Astragaloside IV (AS-IV) is a Chinese herbal medicine extracted from the root of Astragalus membranaceus Bunge, which has been reported to be effective against a variety of diseases in preclinical studies (Luo et al., 2004; Yu et al., 2006; Zhang et al., 2006; Du et al., 2008; Liu et al., 2009; Guo et al., 2016). In China, AS-IV has long been used for therapeutic purposes in cardiovascular disease (Du et al., 2008), including the treatment of arrhythmias and the improvement of ventricular function in patients suffering from ischemic heart disease (Zhang et al., 2006). The cardioprotective action of AS-IV is mainly due to its anti-inflammatory and antioxidant effects (Lai P.K. et al., 2013; Zhao et al., 2013). Although oxidative stress and inflammation are known to be involved in the development of AAA, no previous research has determined whether AS-IV might have a protective effect.

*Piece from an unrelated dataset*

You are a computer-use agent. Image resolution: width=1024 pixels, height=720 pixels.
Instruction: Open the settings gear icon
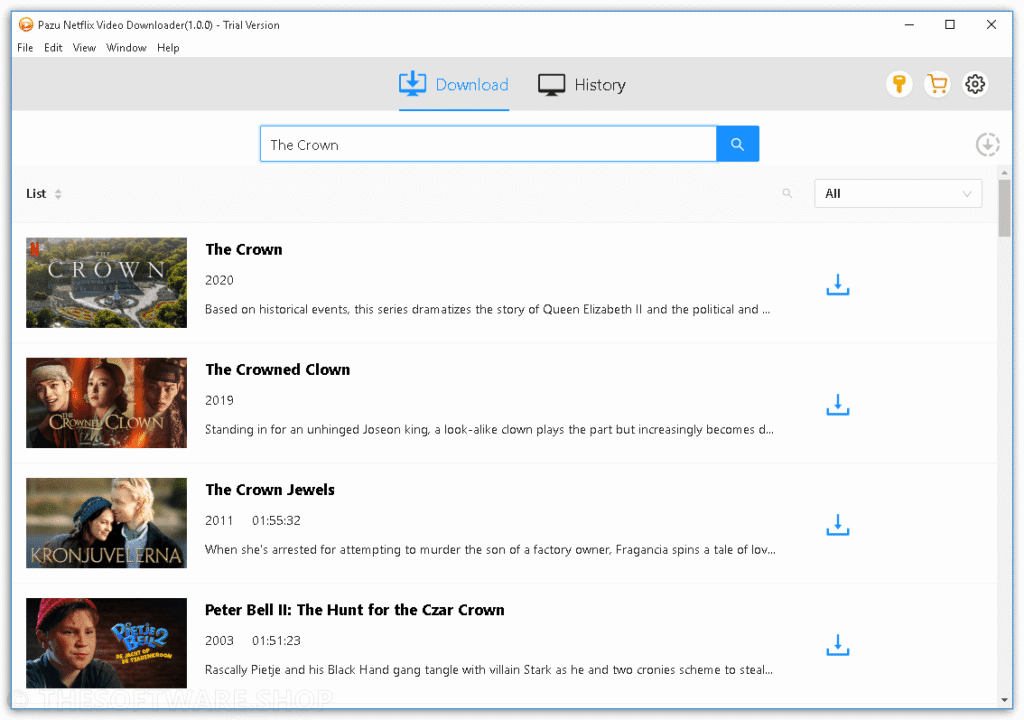975,84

In this study, we tested the hypothesis that AS-IV protects against Bap-induced AAA by inhibiting inflammation and reducing oxidative stress. Further, we explored likely mechanisms, and found that the protective effect of AS-IV in AAA may correlate with upregulated phosphatidylinositol 3-kinase (PI3-K)/AKT phosphorylation. The results support our hypothesis and suggest that AS-IV may be a safe and effective drug candidate for AAA.

Materials and Methods

Materials

Bap and AS-IV were of high purity (98%) and were purchased from Sigma-Aldrich (St. Louis, MO, United States) and the National Institute for the Control of Pharmaceutical and Biological Products (Beijing, China), respectively. For cell culture experiments, they were dissolved in dimethyl sulfoxide (DMSO) at a stock concentration of 50 mg/ml and diluted to final concentration in culture medium.

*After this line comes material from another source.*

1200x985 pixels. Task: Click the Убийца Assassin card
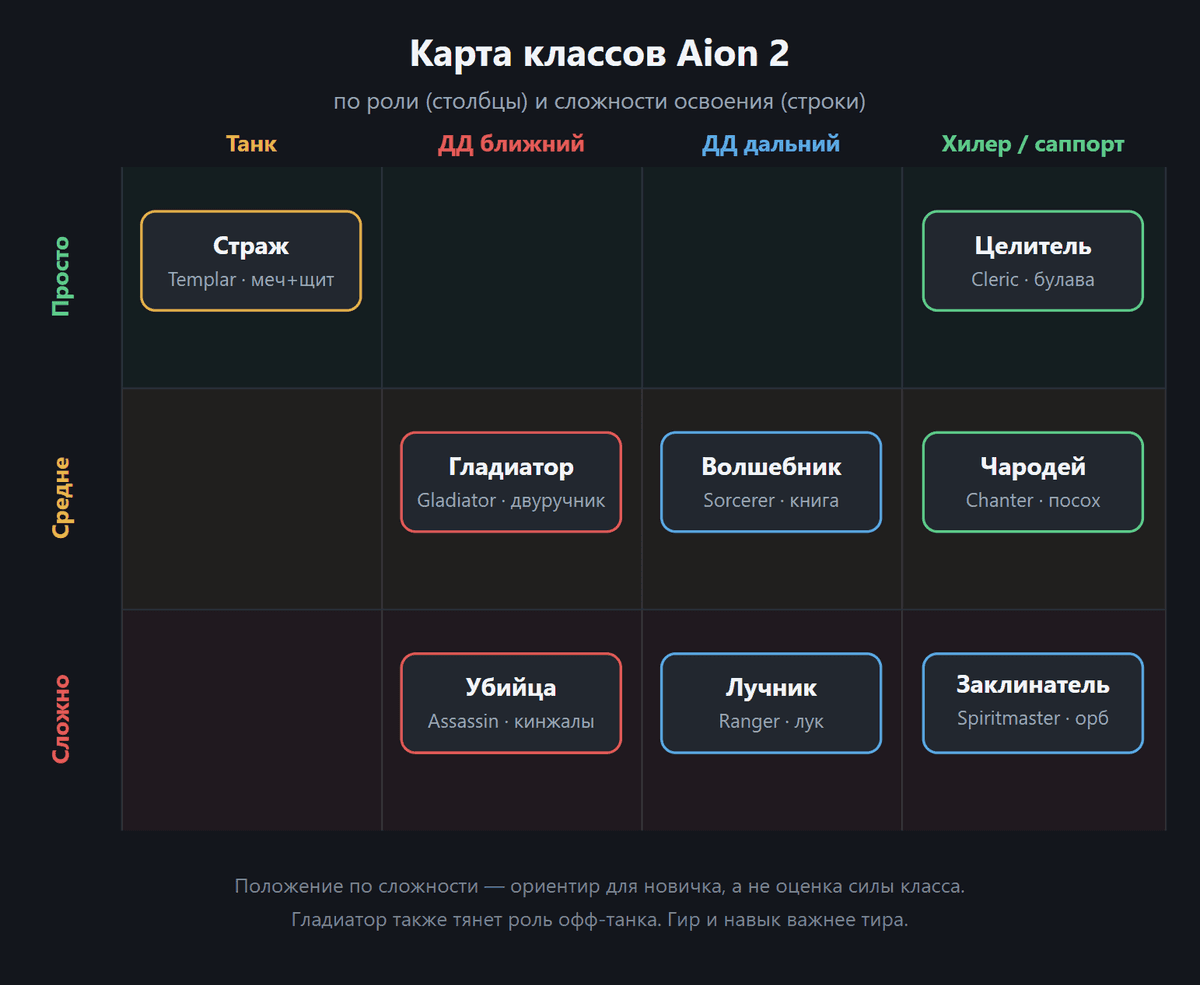511,703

Animal and Experimental Protocol

The Animal Care and Use Committee at the Wenzhou Medical College approved the study (NO: wzdw2015-0007). Animal care complied with the Guide for the Care and Use of Laboratory Animals. Male C57/B6j mice, 8–10 months old, weighing 35–40 g (Weitong Lihua Experimental Animal Technology Co. Ltd., Beijing, China), were housed in a specific pathogen-free environment, with normal mouse chow and water provided ad libitum. Mice were divided into four groups. The control group received a weekly intraperitoneal injection of medium-chain triglycerides. Mice in the Bap/Ang II group received Ang II infusion (0.90 mg/kg/day, Sigma-Aldrich) via a subcutaneous osmotic minipump (Alzet Osmotic Pump, Model 2006; DURECT Corporation, Cupertino, CA, United States) and a weekly intraperitoneal injection of Bap (10 mg/kg, dissolved in 2 mg/ml medium-chain triglycerides). The AS-IV group received 20 or 80 mg/kg AS-IV intragastrically once daily, in addition to the above Ang II and Bap treatments. Osmotic minipumps were inserted subcutaneously, as previously described (Ji et al., 2014). After 6 weeks, mice were euthanized.

AAA Evaluation

After euthanasia, the abdominal and thoracic cavities of each of the mice were exposed. Phosphate-buffered saline (PBS), followed by 4% formaldehyde, was perfused through the left ventricle into the aorta. Abdominal aortic tissue sections were removed, between the ileal bifurcation and the last intercostal artery, and fixed in 4% paraformaldehyde for immunohistochemistry. For each animal, at least 12 aortic sections were selected, diameters were determined, and the average diameter was calculated. AAA was defined as an increase in the average diameter of the aorta by ≥50%.

Elastin–Van Gieson, Immunofluorescence, and Immunohistochemistry

Macroscopic examination of removed tissues was performed, and suprarenal abdominal aortas were used for histological analysis. Tissue segments were submerged in 4% paraformaldehyde for fixation, embedded in paraffin, and sectioned (5 μm). Sections of abdominal aorta (5 μm thick) were deparaffinized and rehydrated, then stained with elastin–Van Gieson (EVG) to assess the integrity of elastin layers. To detect target protein expression, primary antibodies against CD68 (1:500; ab53444, Abcam, Shanghai, China), NF-κBp65 (1:500; ab32536, Abcam, Shanghai, China), MMP-12 (1:500; ab66157, Abcam, Shanghai, China), and tumor necrosis factor (TNF)-α (1:200; ab6671, Abcam, Shanghai, China) were used. Nuclei were stained with 4′,6-diamidino-2-phenylindole or 3′,3-diaminobenzidine. Identical camera settings were used for all images.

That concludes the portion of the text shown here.